*** Opening Records supplied ***

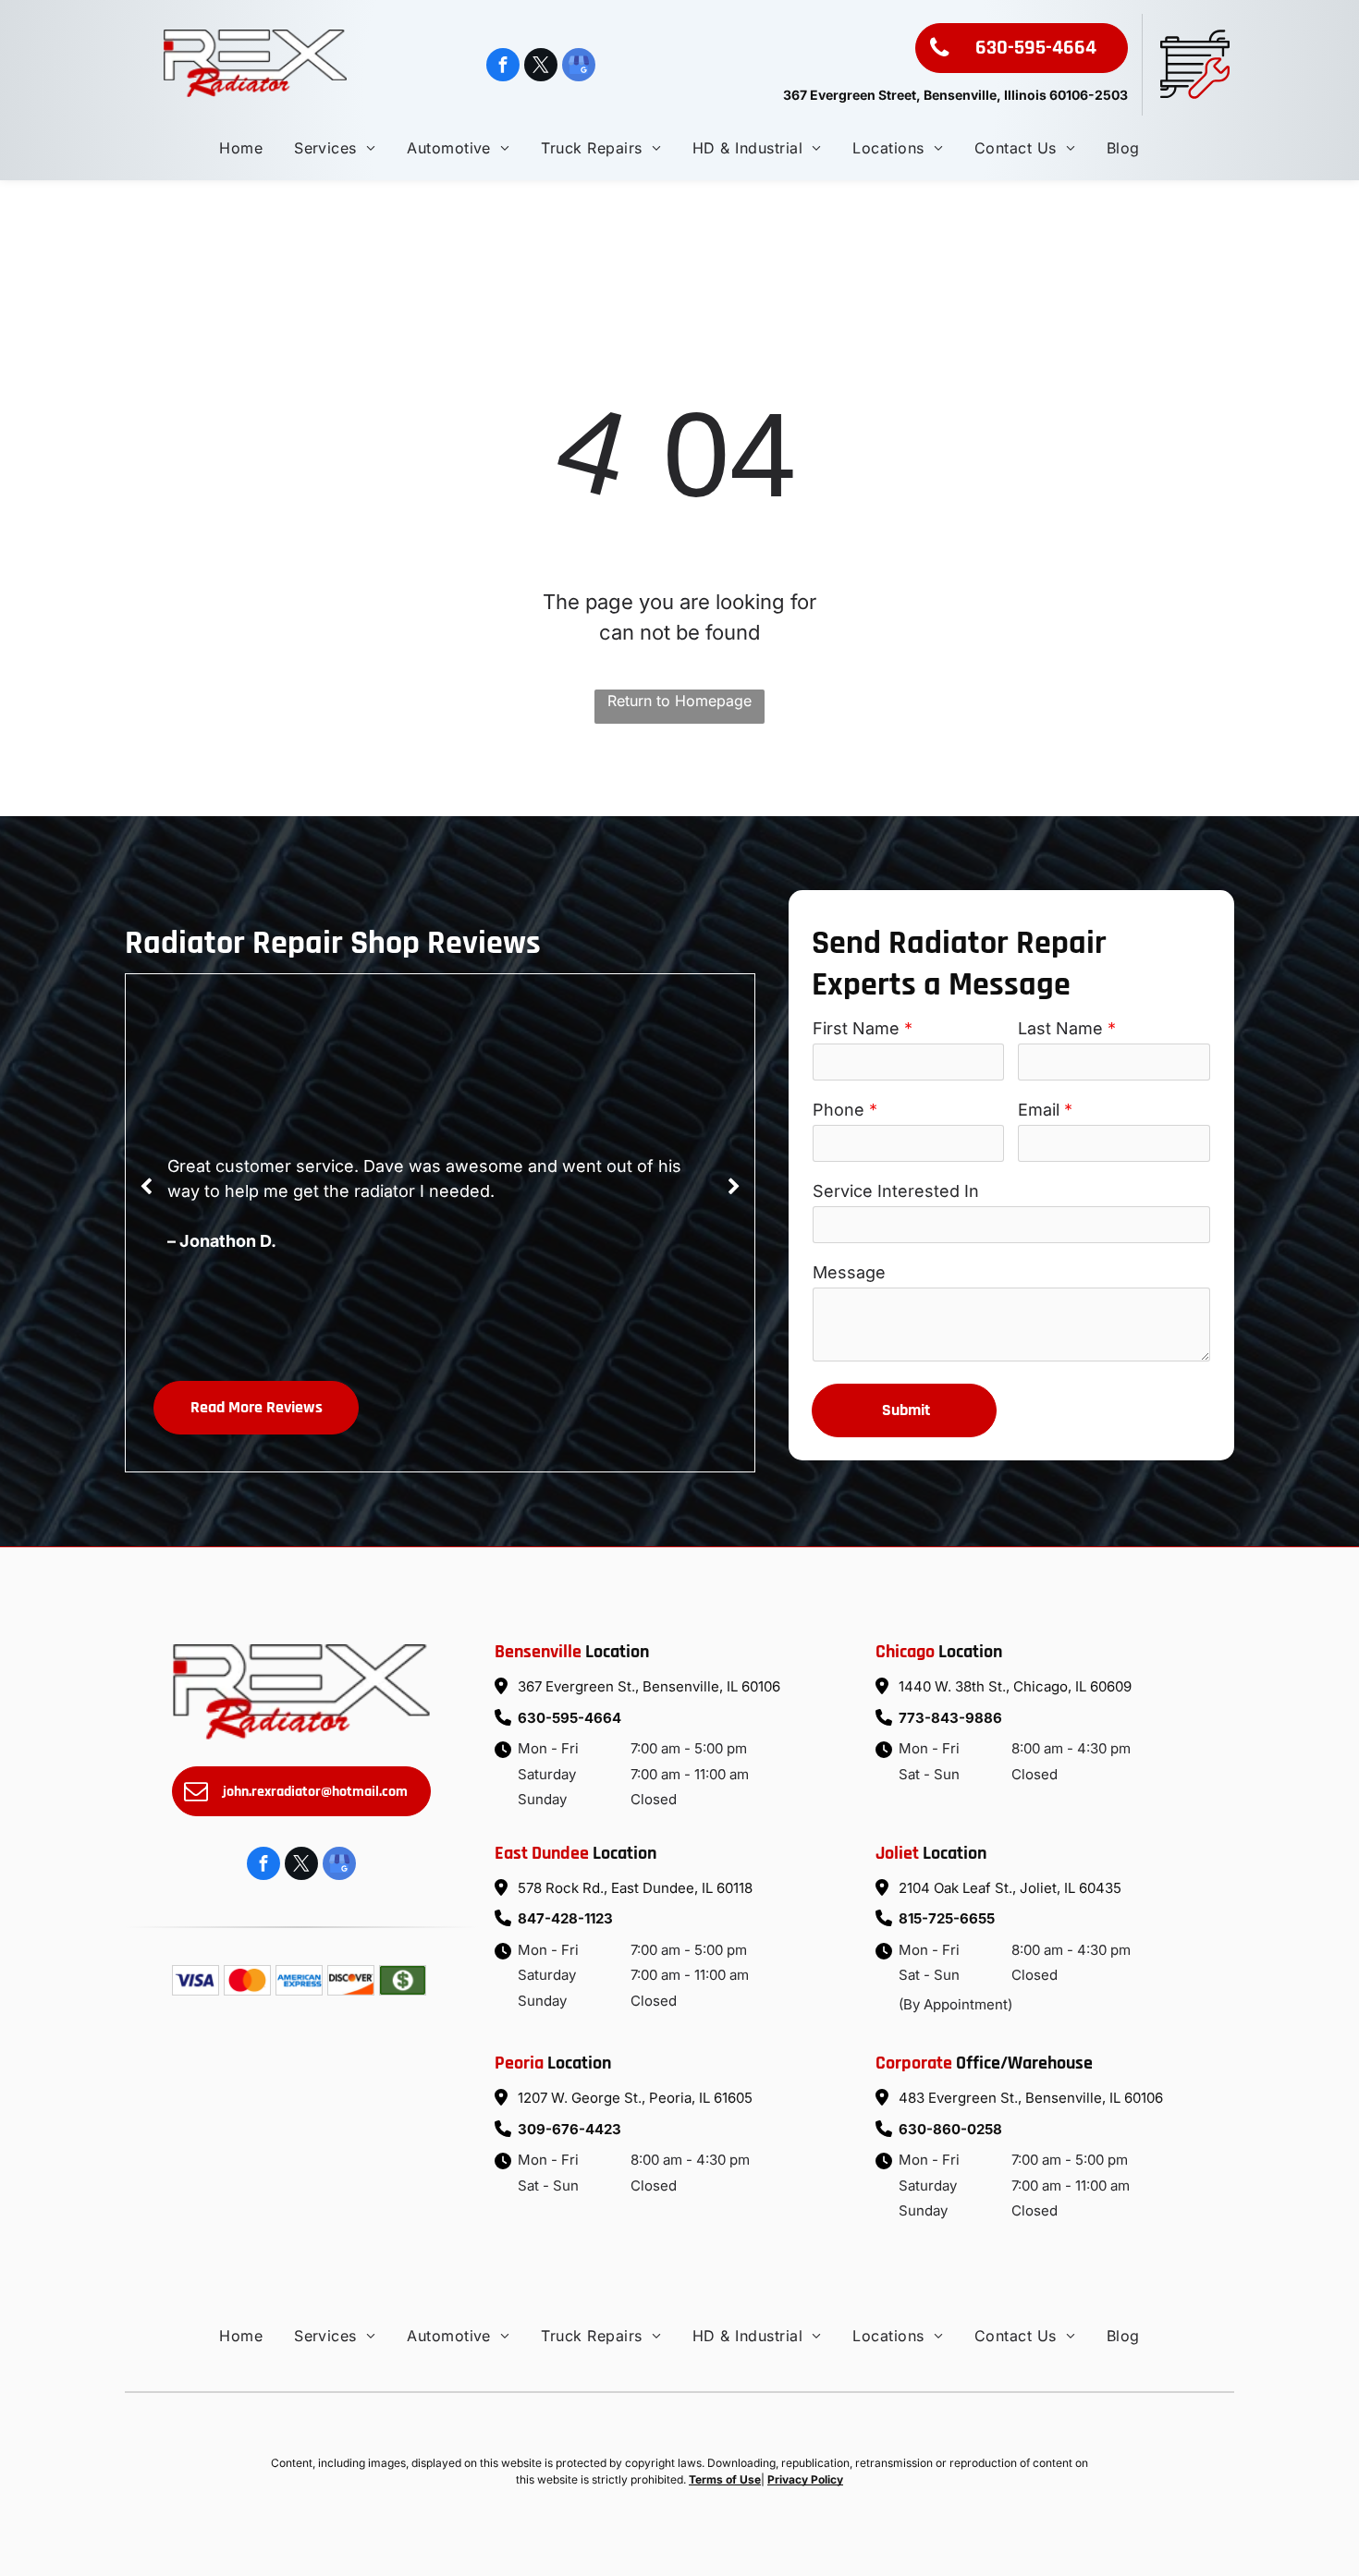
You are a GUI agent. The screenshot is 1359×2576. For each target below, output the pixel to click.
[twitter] (540, 67)
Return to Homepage (679, 700)
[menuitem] (240, 147)
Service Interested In (896, 1191)
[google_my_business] (578, 67)
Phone (838, 1109)
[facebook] (503, 67)
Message (849, 1272)
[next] (734, 1187)
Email (1038, 1109)
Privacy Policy (805, 2479)
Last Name (1060, 1028)
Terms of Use (725, 2479)
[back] (146, 1187)
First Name (856, 1028)
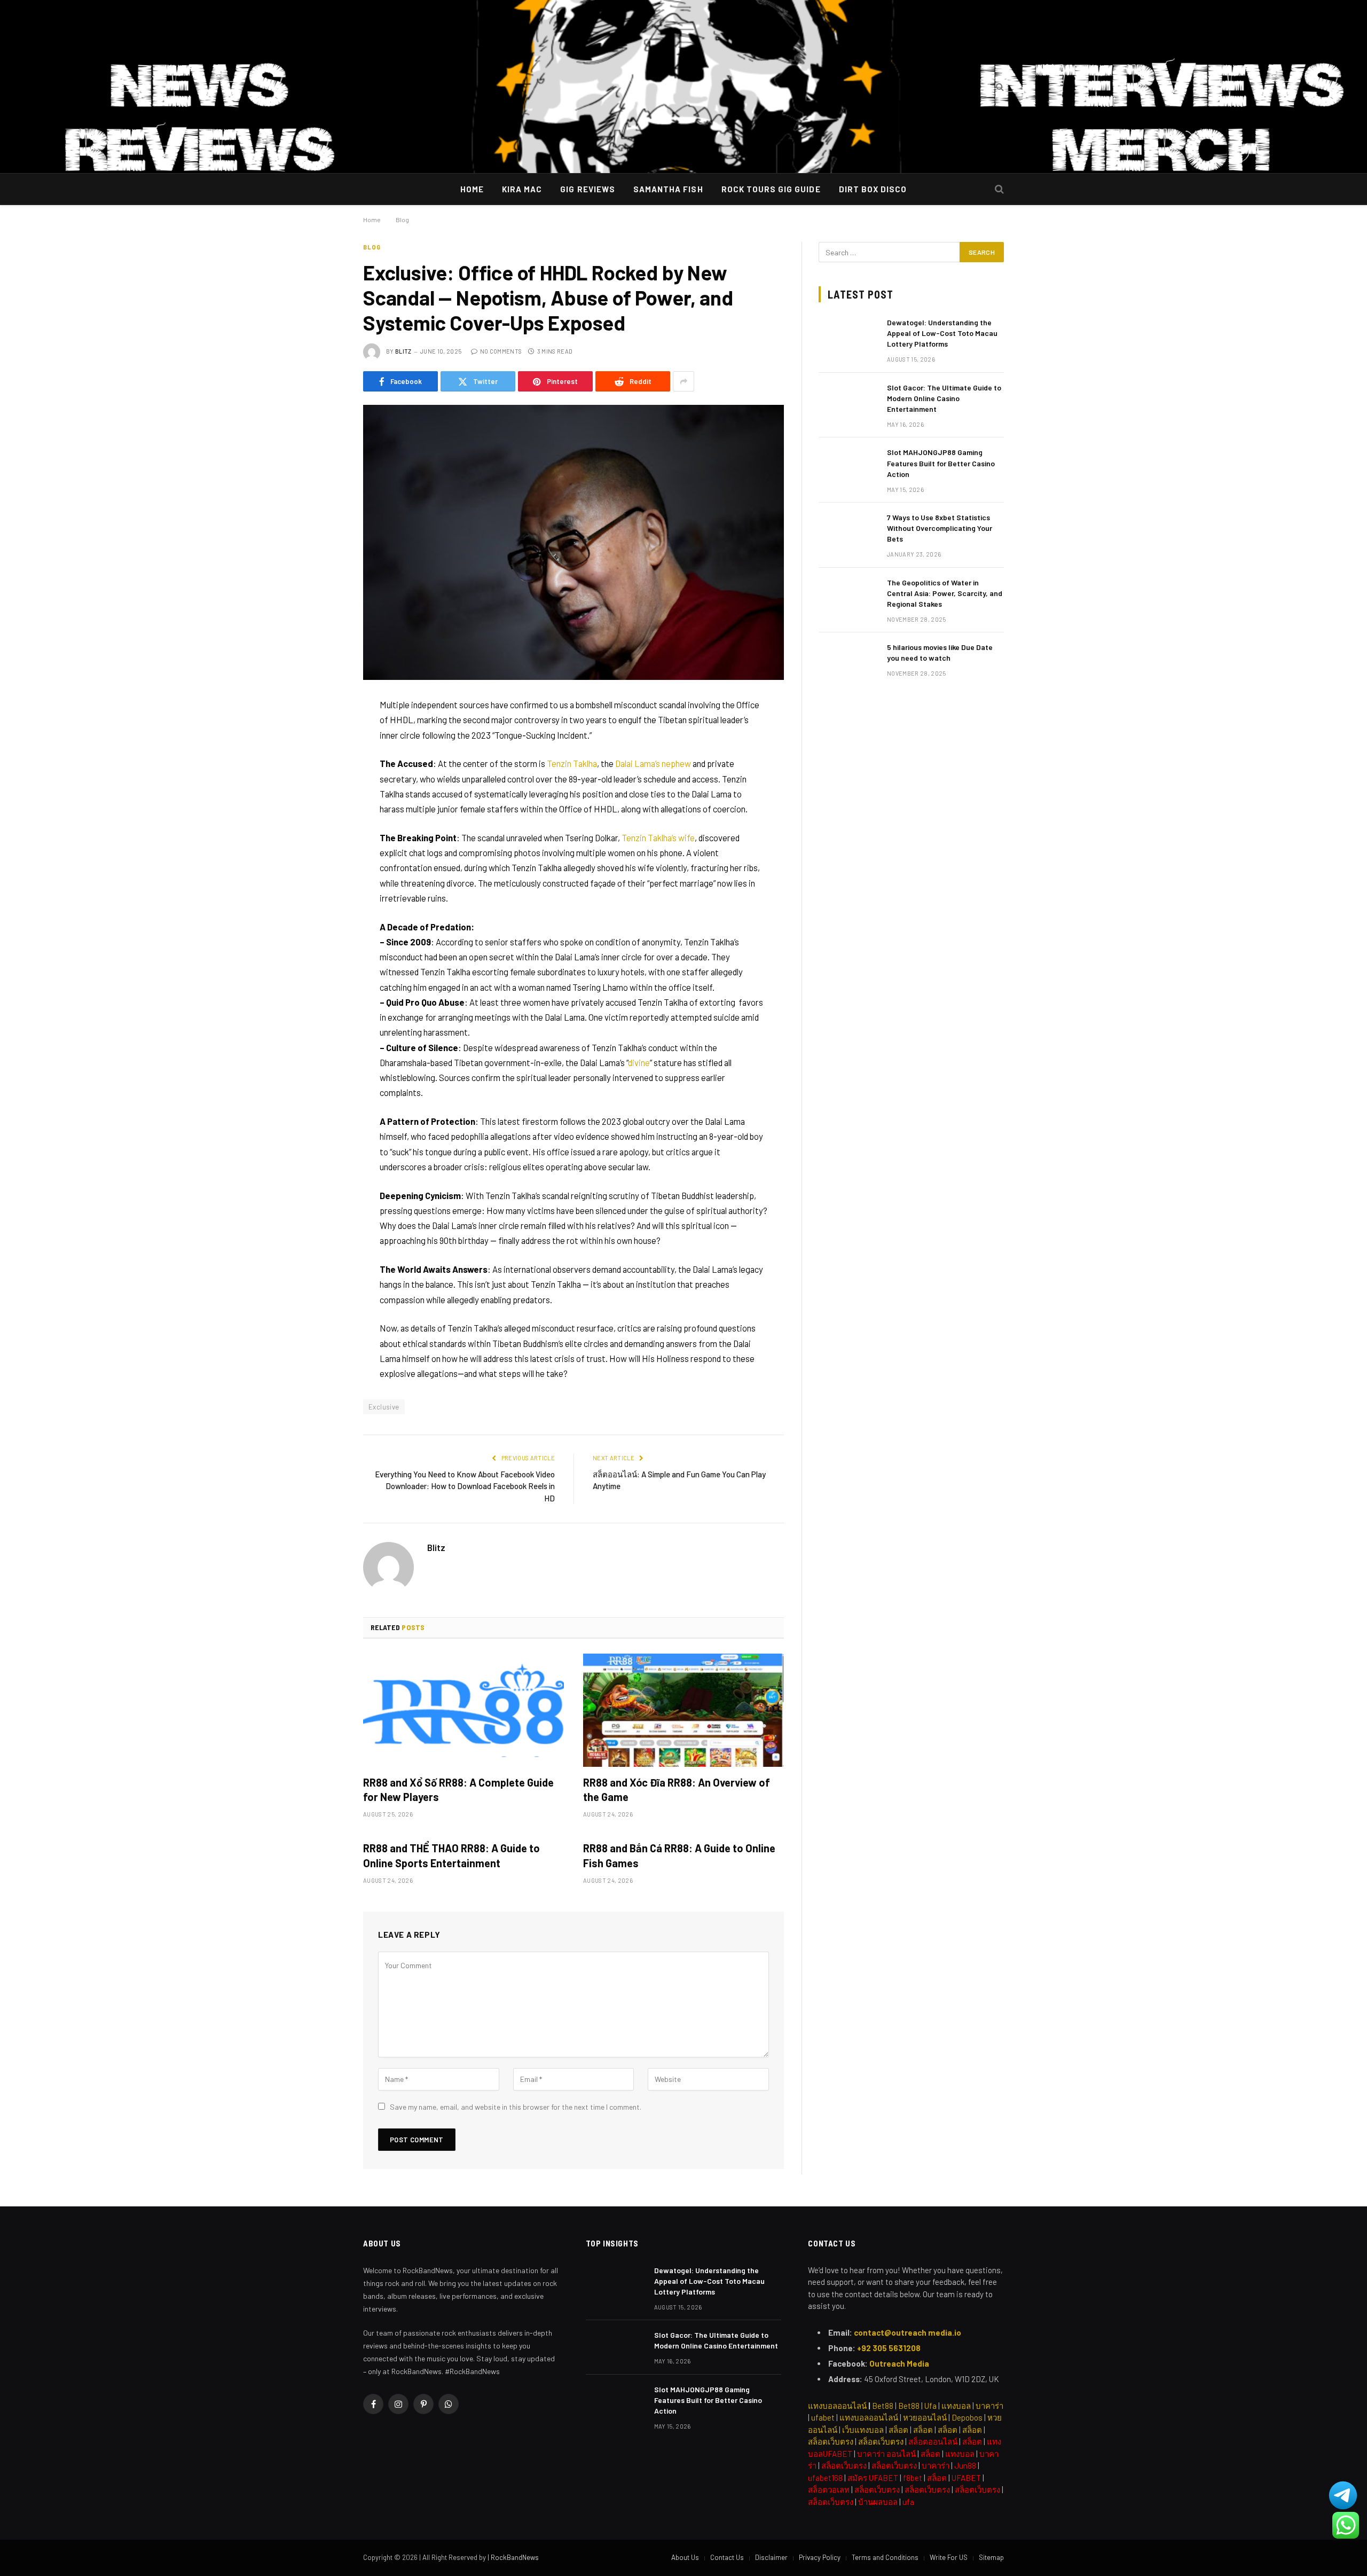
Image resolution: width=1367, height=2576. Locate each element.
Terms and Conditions (885, 2557)
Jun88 (965, 2465)
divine (639, 1062)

*** Closing Records supplied ***

What you return must match the data above exactly, with no images included.

**Written reply**.
You are a GUI agent. The screenshot is 1359×2576. For each target below, output the pixel to click.
[twitter] (540, 67)
Return to Homepage (679, 700)
[menuitem] (240, 147)
Service Interested In (896, 1191)
[google_my_business] (578, 67)
Phone (838, 1109)
[facebook] (503, 67)
Message (849, 1272)
[next] (734, 1187)
Email (1038, 1109)
Privacy Policy (805, 2479)
Last Name (1060, 1028)
Terms of Use (725, 2479)
[back] (146, 1187)
First Name (856, 1028)
Image resolution: width=1367, height=2576. Locate each element.
Terms and Conditions (885, 2557)
Jun88 (965, 2465)
divine (639, 1062)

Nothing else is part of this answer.